Christians go 1 for 4 in ECHR


To follow up on the earlier story of 4 Christians who claimed human rights violations, the Richmond and Twickenham Times reports that only one succeeded.

The four Christians claimed their employers’ actions went against articles nine and 14 of the European Convention on Human Rights, which protected their rights to “freedom of thought, conscience and religion” and prohibited religious discrimination. All but Miss Eweida’s case were unsuccessful.

So, not being allowed to wear a cross on a necklace at work, that’s a human rights violation (if you’re a Christian), but not being allowed to marry isn’t a violation (if you’re gay)? I can’t argue the merits of Ms. Eweida’s case because I don’t know all the details, but at least two of the other three plaintiffs were specifically seeking a court judgment in favor of their desire to discriminate against gays and to refuse to allow them to receive equal treatment. If denying someone the right to wear a necklace is officially a human rights violation, those two should not merely have lost their lawsuit, they should have been found guilty.

Comments

  1. says

    From what I can see it’s a sensible decision.
    The one who won won on grounds that the employer couldn’t show any negative impact of a small necklace on her work or the company. It still means that if they could demonstrate this they would be OK.
    I’m quite happy about courts telling employers that they need a fucking good reason to tell you something like that.
    Maybe it becomes clearer if you don’t think about American work-culture but more about European where we seem to have a fundamentally different approach to jobs, employers, employees and hire and fire and such things.

    • Deacon Duncan says

      Yeah, it’s interesting that, contrary to the narrative “persecuted” Christians would like to promote, the actual ruling wasn’t about religious freedom at all. She could have been wearing a leprechaun pin from a box of Lucky Charms breakfast cereal, and the ruling would have been the same.

  2. mudpuddles says

    @ Giliell

    I agree, it seems to be a very careful ruling on a specific aspect of the version of the British Airways dresscode that was in place when the lady in question worked for BA. After she left BA – and before the case went to the ECHR – the airline reviewed its dresscode and actually amended it to remove ambiguity and be more clear on the rights of staff to wear personal jewellery (which could include religious and almost any other symbols, Star Trek pins, a red “A”, little unicorns etc) as long as it is deemed moderate and does not in any way infringe on the company’s image.
    This was partly in recognition of the fact that Seikh members of staff were already allowed to wear a turban, and Muslim staff could wear a hijab, so the wearing of religious items was not actually prohibited. But it seems that the internal rules on jewellery needed moderation and clarification. In this case, wearing any jewellery other than wedding bands or plain rings (such as a cross on a pendant) was allowed if it was under the uniform; it was only when she started wearing it above the uniform that she seems to have been in trouble. With the change to the dress code, staff can wear specific personal jewellery (be it a cross or other symbol) over their clothing as long as its small, discrete, not in-your-face and does not infringe on the company image.

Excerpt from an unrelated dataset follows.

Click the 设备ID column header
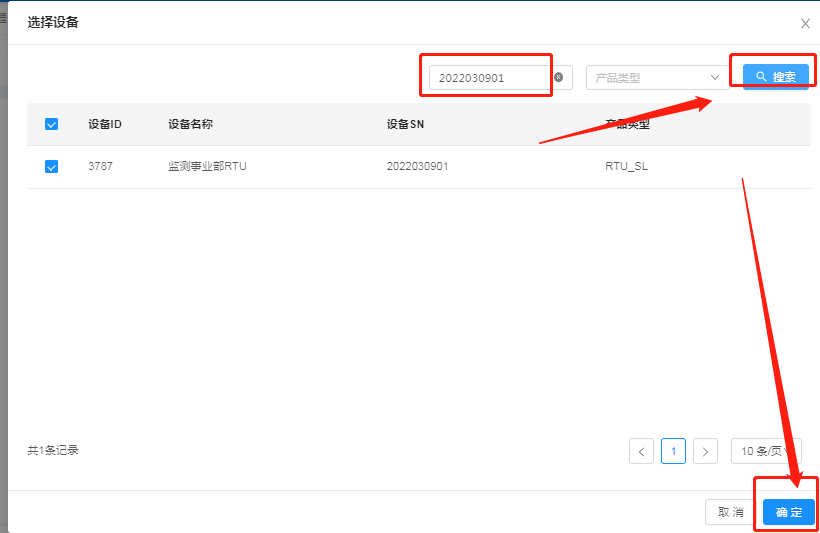Viewport: 820px width, 533px height. [x=105, y=124]
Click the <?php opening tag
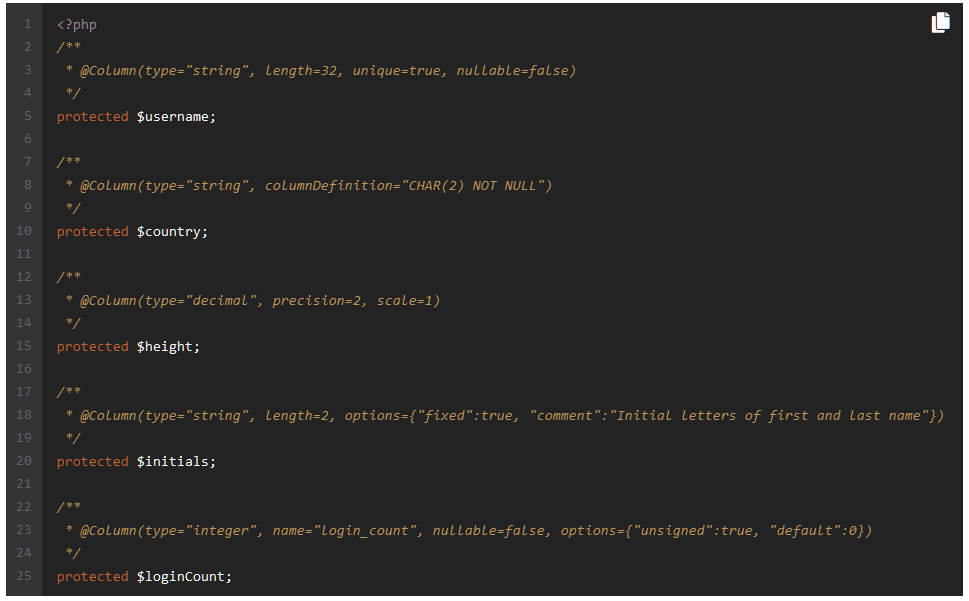 click(x=77, y=25)
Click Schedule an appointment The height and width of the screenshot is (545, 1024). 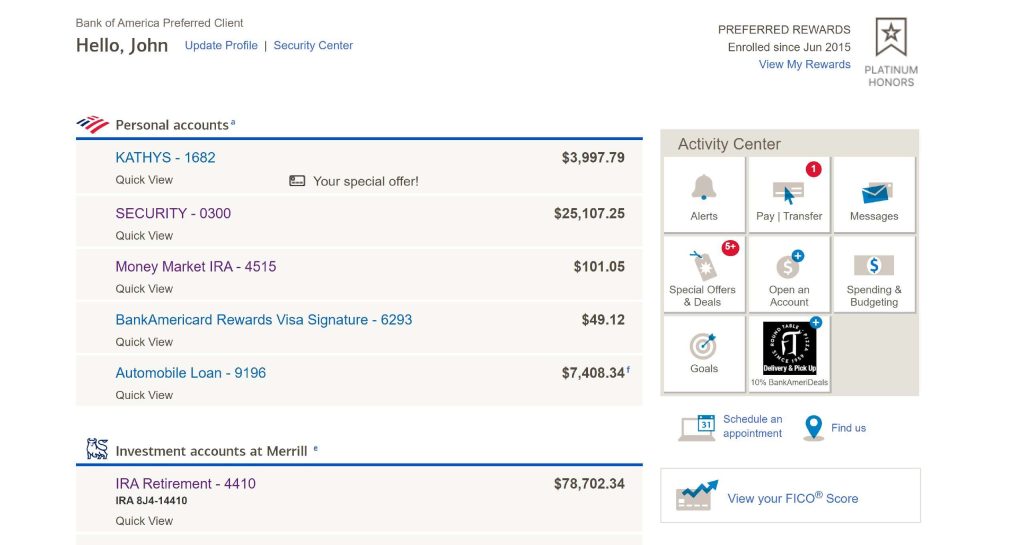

    In short, the ECHR ruling confirms that the way the woman was treated over her little crucifix when working for BA was inconsistent with the wider BA dresscode and could be seen as an infringement on a person’s religious freedom, that BA’s new dress code is fair, and that if a member of staff wants to wear something that indicates that they believe in fairy stories and worship a non-existent magic dude, they can do so, but discretely.

  3. Itchy Ike says

    For the record, the BA case was decided in favor of the plaintiff because BA actually changed their policy on jewelry before the trial. The court ruled that, since BA had changed its dress code, the prohibition against visible jewelry wasn’t based on objective criteria. The other jewelry case, though, was at a hospital; their dress code prohibited dangling necklaces due to the risk of contamination and transmission. The court ruled for the hospital because, in that case, the dress code was based on objective, unchanging criteria.

    The article I read said that, if BA hadn’t changed their dress code, the court would probably have ruled against the plaintiff in that case as well. Their decision was based on BA’s actions, not the protection of religious expression.